*** Opening SUPPLIED MATERIAL ***

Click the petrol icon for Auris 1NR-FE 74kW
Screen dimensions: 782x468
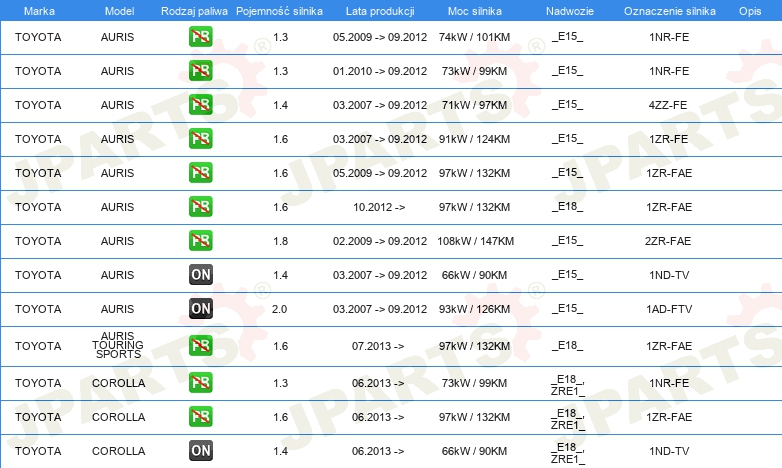click(x=200, y=36)
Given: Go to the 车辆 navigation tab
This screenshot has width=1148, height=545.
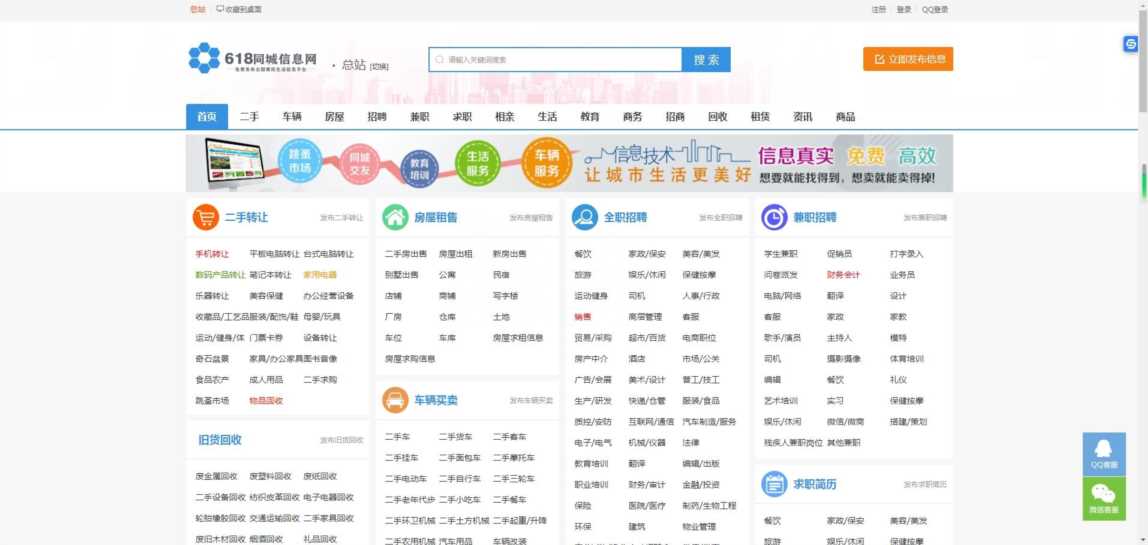Looking at the screenshot, I should (x=292, y=117).
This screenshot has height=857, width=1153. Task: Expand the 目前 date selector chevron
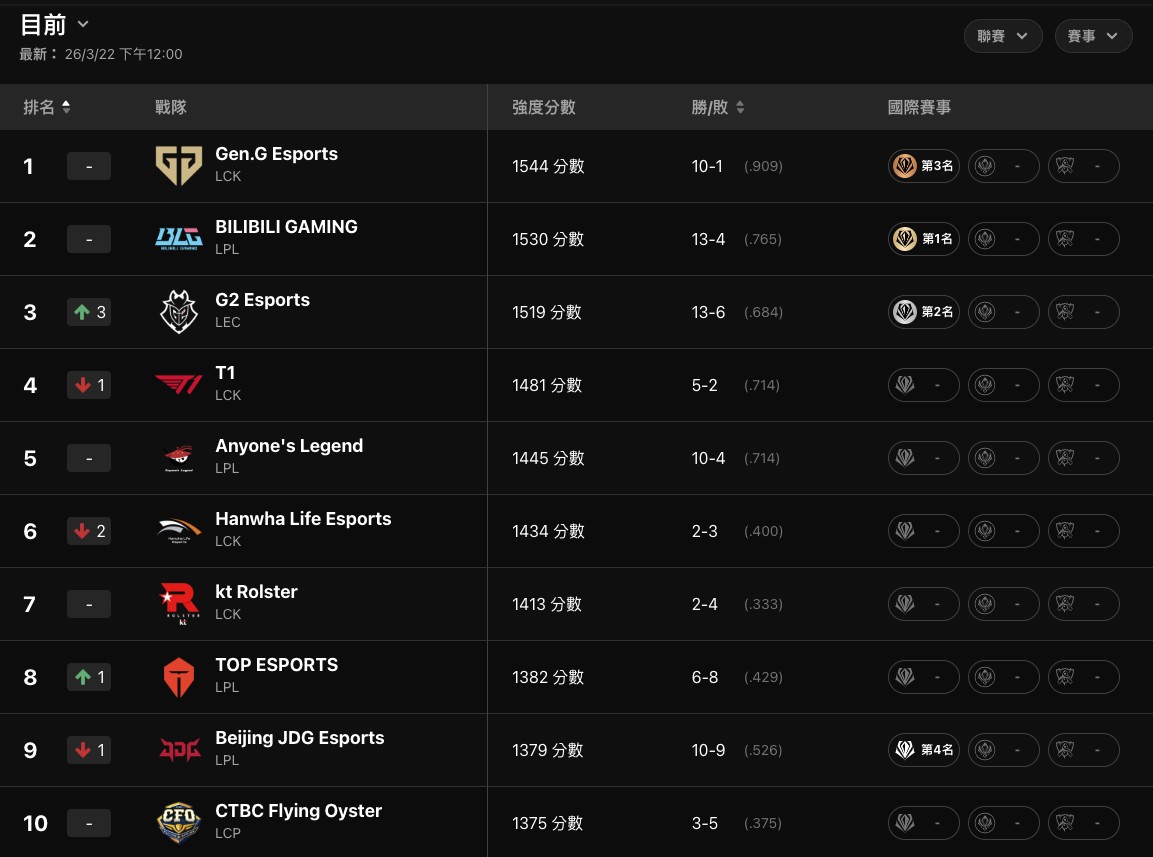[x=83, y=24]
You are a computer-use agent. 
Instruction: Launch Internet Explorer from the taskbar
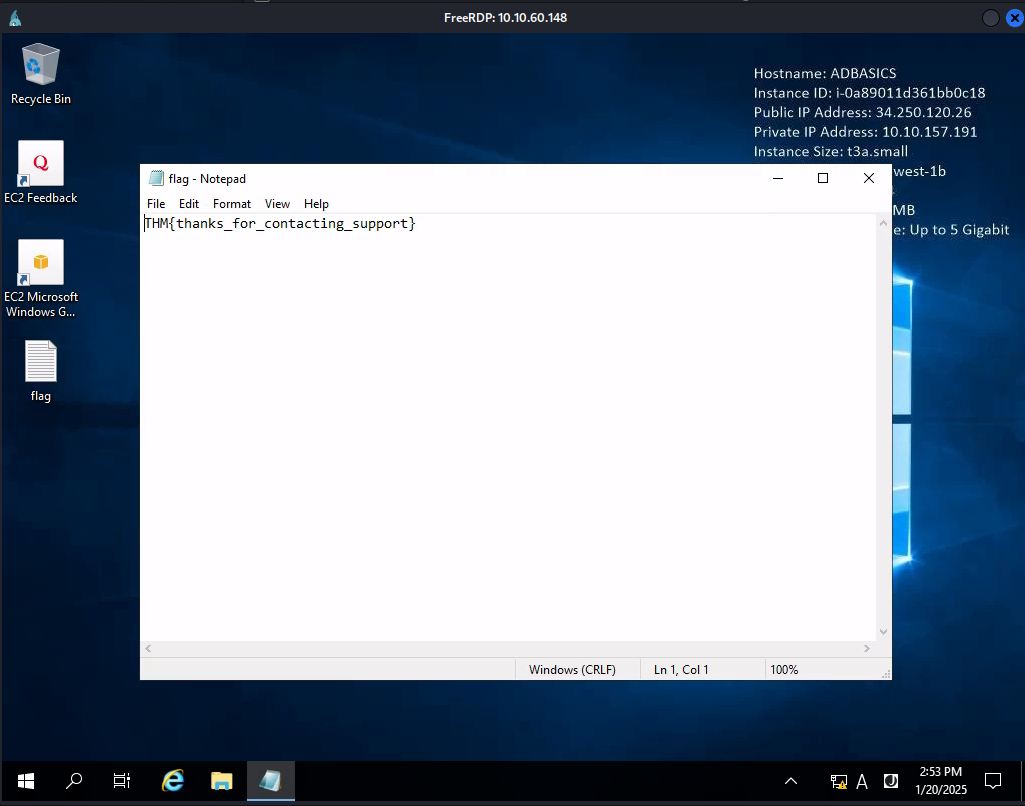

*** Closing SUPPLIED MATERIAL ***

* _PROBLEM STATEMENT_
Word for word, retype the lines from the one that contains "Given: Go to the 车辆 navigation tab" through the final line of the data, both ends included, excluding pictures.

* _OUTPUT OF THE TASK_
Given: Go to the 车辆 navigation tab
This screenshot has width=1148, height=545.
Looking at the screenshot, I should (x=292, y=117).
This screenshot has height=857, width=1153. Task: Expand the 目前 date selector chevron
[x=83, y=24]
You are a computer-use agent. 
Instruction: Launch Internet Explorer from the taskbar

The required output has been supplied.